Expert assignments must be both fair and welfare efficient, so that all requests receive a reasonably well-qualified set of experts. We first present a set of simple mechanisms that fairly distribute expertise across requests, with welfare guarantees. Our algorithms, Greedy Expert Round Robin and FairSequence, assign experts in such a way that no request "envies" another request's assigned experts.
Although fairness and welfare criteria ensure evenly-distributed, high quality expertise, they both depend on the method of quantifying expert performance. In automated reviewer assignment systems, existing methods for estimating the benefits of assigning each reviewer to each paper can be noisy and ineffective.
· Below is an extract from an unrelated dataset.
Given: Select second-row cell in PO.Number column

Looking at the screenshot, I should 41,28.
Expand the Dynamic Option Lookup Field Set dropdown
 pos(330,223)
We take a data-driven perspective on the expert assignment problem, demonstrating how to more accurately estimate the benefits of assigning experts to requests. We train a variety of models to predict answer quality on StackExchange, then compare the results when using these models to produce constrained assignments of users to questions. This study demonstrates the benefits of fully predictive expert assignment.
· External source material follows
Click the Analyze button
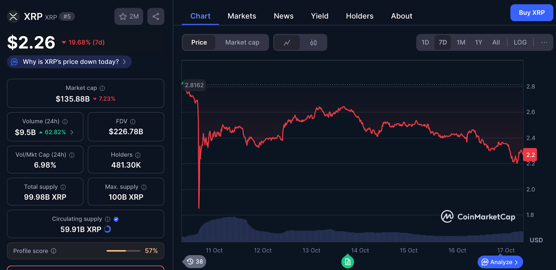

No matter how accurate our predictive model, we always are uncertain when we assign experts to requests. Distribution shift can cause our models to make errors, or experts may be unable to perform due to unforeseen circumstances. We discuss two main solutions to hedge against the worst outcomes. The robust optimization framework optimizes over a region containing the true matching scores with high probability. The stochastic optimization framework assigns experts using a percentile criterion over the assignment objective. We study both the robust and stochastic approaches for utilitarian and egalitarian welfare objectives, and we detail applications in reviewer assignment and community question answering.
Expert assignment is a rich problem, which needs to be addressed from both a data analysis and algorithmic lens. Our work improves the end-to-end expert assignment pipeline, which will result in less wasted time and greater productivity for knowledge workers.